When my wife and I decided we’d return to college and major in all of the most useful of degrees—English literature—we received the exact same response from both sides of our family. My brother-in-law said after we graduated we’d be able to finally spell our last name correctly. I’m not so sure how difficult it is to spell Bargdill, but whatever, right? My father said we’d be able to correct each other’s grammar and that’s about all an English degree was useful for. The intonation was that we should major in something more practical, like business or accounting. Engineering.
For the longest time, my wife’s mother wanted her to be a paralegal. I dabbled in a business degree for a while at Franklin University—took some business law and accounting classes, and that knowledge drained my soul. My parents at one point wanted me to follow in the footsteps of the family business—lumber. I am so glad there are people in the world who love to do that sort of stuff, whether lawyering or lumbering, businessing, and building. We so desperately need people in the world who’s passion is dentistry and whatever else it is you want to do.

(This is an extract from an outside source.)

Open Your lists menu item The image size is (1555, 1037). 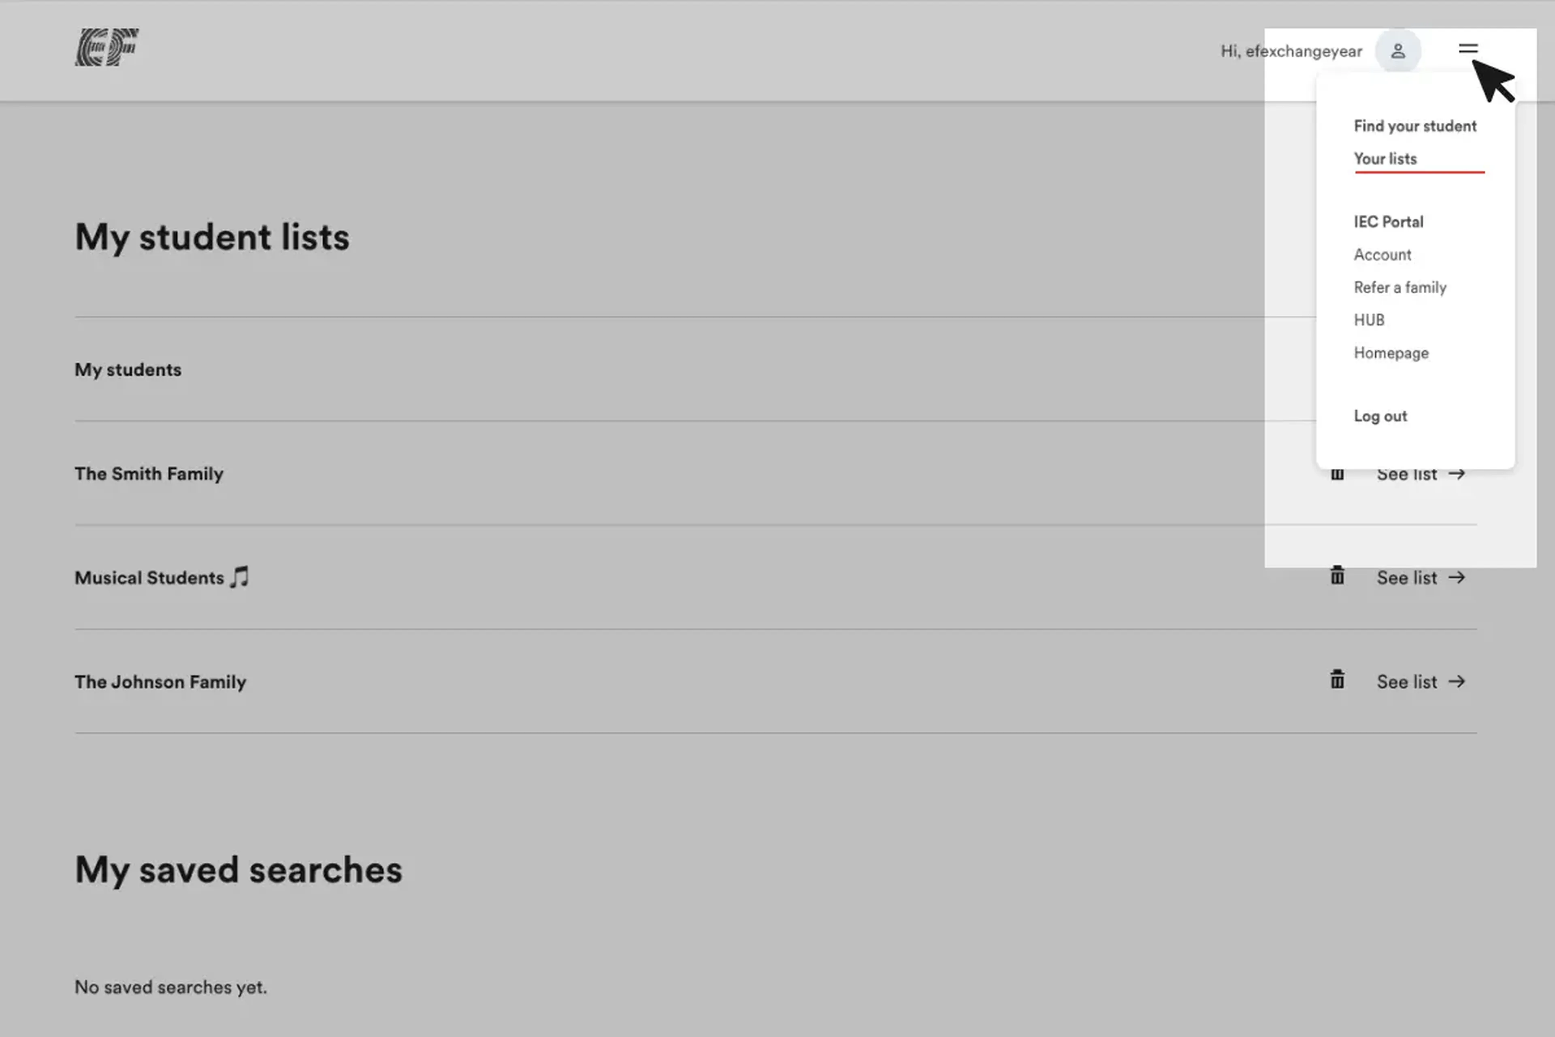pyautogui.click(x=1385, y=159)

My wife and I, we want to read and write. Not many jobs let you do that. Reading and writing, hey, those are good hobbies, right? That is the attitude of many of our friends and family, or at least it was their attitude in the beginning. They have gotten used to our weird behavior. And we have also collected around us a bevy of people who have similar interests, similar aspirations—and this group of friends developed before our families saw what we did as worthwhile. We have felt over time different, weird, strange, and not right in the head, impractical naïve. We were as outsiders. Lily King over at I Miss You When I Blink says, “I think for the most part a writer always feels like an outsider, whether or not it’s true. It’s sort of a job requirement.”
King’s comment doesn’t have to apply to just writers. Anyone who decides to create and follow an artistic passion is looked upon as an outsider. Right now, there is much emphasis placed on STEM—science, technology, engineering, and mathematics, that we as a society often forget art. Or at least work really hard to defund the arts in favor of more quantifiable and measurable pursuits. I have a theory that the disdain for art rests solely with the arts ability to explain who we are as people, that without the arts we are unable to question our motives. The move away from the arts in U.S. education, in general society is akin to ISIS’ scorch-earth policies and the organization’s efforts to destroy and enact public violence upon historically significant architectural sites and art in general. In “ISIS, Heritage, and the Spectacles of Destruction in the Global Media,” published in Near Eastern Archaeology, Ömür Harmanşah argues ISIS is not an “anachronistic religious phenomenon” as so much of the media and politico would have you believe. Harmanşah argues instead that ISIS has emerged “from the very dynamic culture of our super-modern moment.” The destruction of art allows them to control the populous. Without art, we cannot think; we cannot question. We cannot have hope.
Actor Tim Daly—you may remember him from the TV comedy Wings, but he has done work for Superman: The Animated Series, The Sopranos, Madam Secretary—talks about the importance of an art-filled life in the following TedX video in Manchester.
The more outsiders we have, the more artists we cultivate, the better we become.